The second class communicates directly to servers for data storage. They employ powerful processors and probably don’t run on batteries. These servers can support multiple sensor devices, as well as edge processor functions that support communication ports such as digital subscriber line (DSL), Fiber-to-the-home (FTTH), Wi-Fi, etc. IoT devices also subdivide into consumer and industrial categories. Some consumer devices will likely find their way into industrial applications.
IoT Security
IoT security has been fragmented in approach and varies wildly in implementation, which makes it difficult to implement IoT devices and networks that are all equally secure. Try managing the ever-expanding catalog of solutions and vendors with security in mind. Do all of the vendors deliver equally secure devices and edge processors? That begs the question—can we produce enforceable standards and device certifications pertaining to security?
Enhancing device-level security is critical. Enterprises will rely on a mix of vendor technologies including network taps, threat feeds, anomaly detection, security information and event management (SIEM), artificial intelligence (AI), and ML. This enhancement leads to producing an interoperable infrastructure that can work with a variety of tools and vendors.
ioXt Alliance Enters the Picture
For background, the ioXt Alliance is a group of manufacturers, industry experts, and government organizations that make IoT security top priority.

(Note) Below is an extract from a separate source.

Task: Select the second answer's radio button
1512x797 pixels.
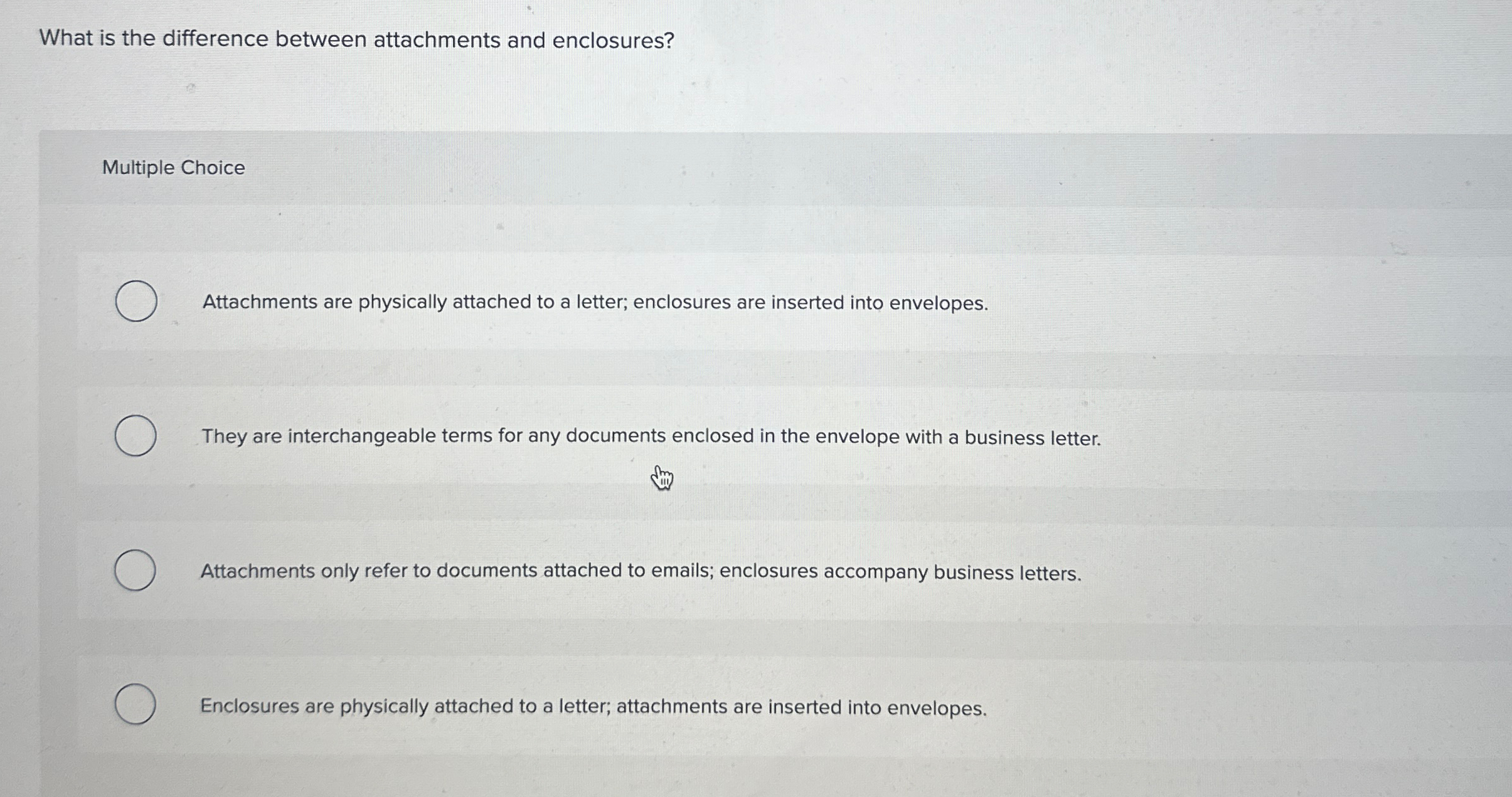Action: click(x=136, y=435)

Its mission is to “build confidence in IoT products through multi-stakeholder, international, harmonized, and standardized security and privacy requirements, product compliance programs, and public transparency of those requirements and programs.”

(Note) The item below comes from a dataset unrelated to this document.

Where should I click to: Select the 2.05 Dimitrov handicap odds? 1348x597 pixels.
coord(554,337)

120+ organizations helped create a program which they would follow to deliver secure IoT devices. Eight security principles were included in this program with rating levels for each. Guidelines were created for quantifying the need for security (scale ratings of one to four) and the appropriate security level of the channel or use of the product.
The eight principles are:
- No universal passwords should be deployed
- Secured interfaces should be delivered
- Employ proven cryptography
- Security should be by design and the default
- Only signed software updates are used
- The software updates should be automatically deployed, not on demand
- A vulnerability reporting program is created and continuously updated
- Devices and software should be labeled with a security expiration date
ioXt Device/Software Certification
IoT device manufacturers can obtain a formal certification of ioXt Alliance products by applying the eight principles through two forms of the ioXt Certification Program. The program measures a device against each of the eight principles with guidelines that quantify the appropriate level of security required for a specific device. When approved, an ioXt Certification Mark (below) notifies end-users, retailers, and ecosystem partners that a device is secure.

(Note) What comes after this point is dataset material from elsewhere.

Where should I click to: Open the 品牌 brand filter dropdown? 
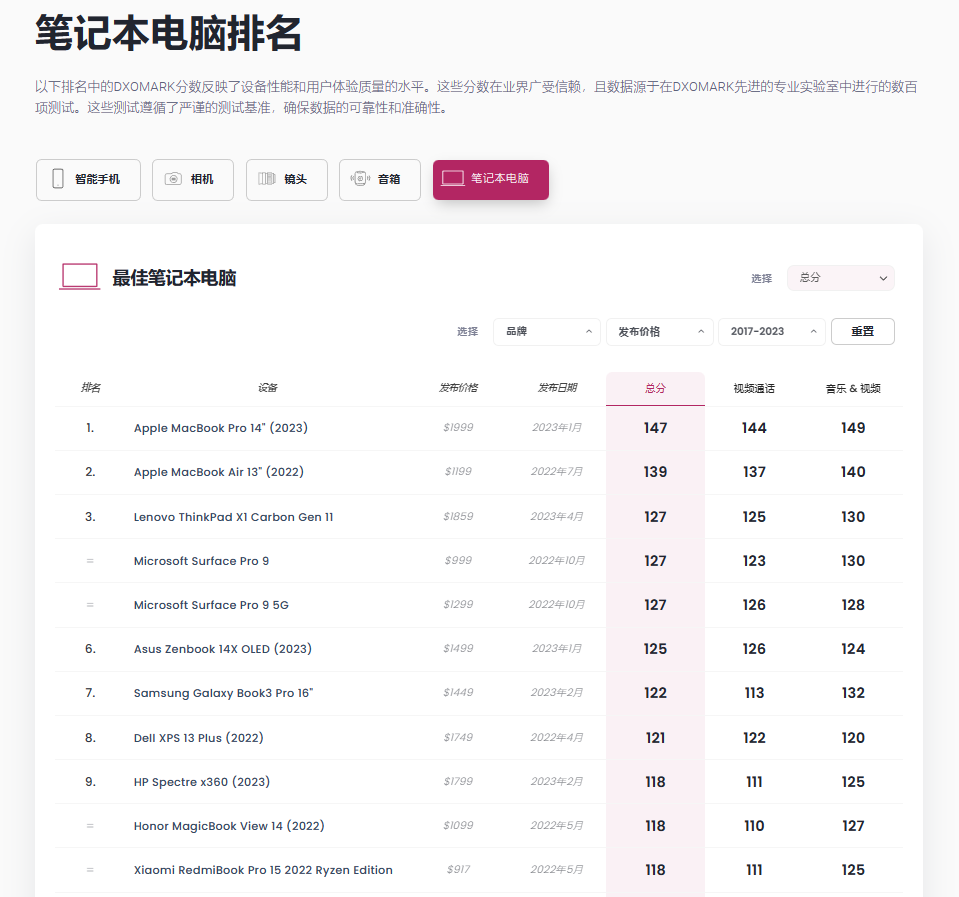coord(546,331)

Here are two ways to get certified:
ioXt Self-Certification
The first certification method has the manufacturer entering device information directly into the ioXt certification portal which then measures the device’s security against the ioXt standards, while independent researchers validate the submission.
ioXt Authorized Lab Certification
If manufacturers want more sophisticated testing with the validation of a third-party expert, the manufacturer can use an ioXt authorized lab to perform the test plan and certify the results.
Is this Enough?
Not all security experts believe that the ioXt certification effort is sufficient. Creating the specifications and frameworks can deliver a good grasp of IoT security, and it’s enforcement that will make the effort successful. The ioXt standards will help manufacturers and using organizations "check the certification box,” according to ioXt Alliance. The standards and certification label will be meaningless unless the manufacturers are also held accountable if security is insufficient when the devices are deployed. The certification tactic is only as good as the liabilities that the manufacturers will accept. Read the fine print before you deploy the certified products.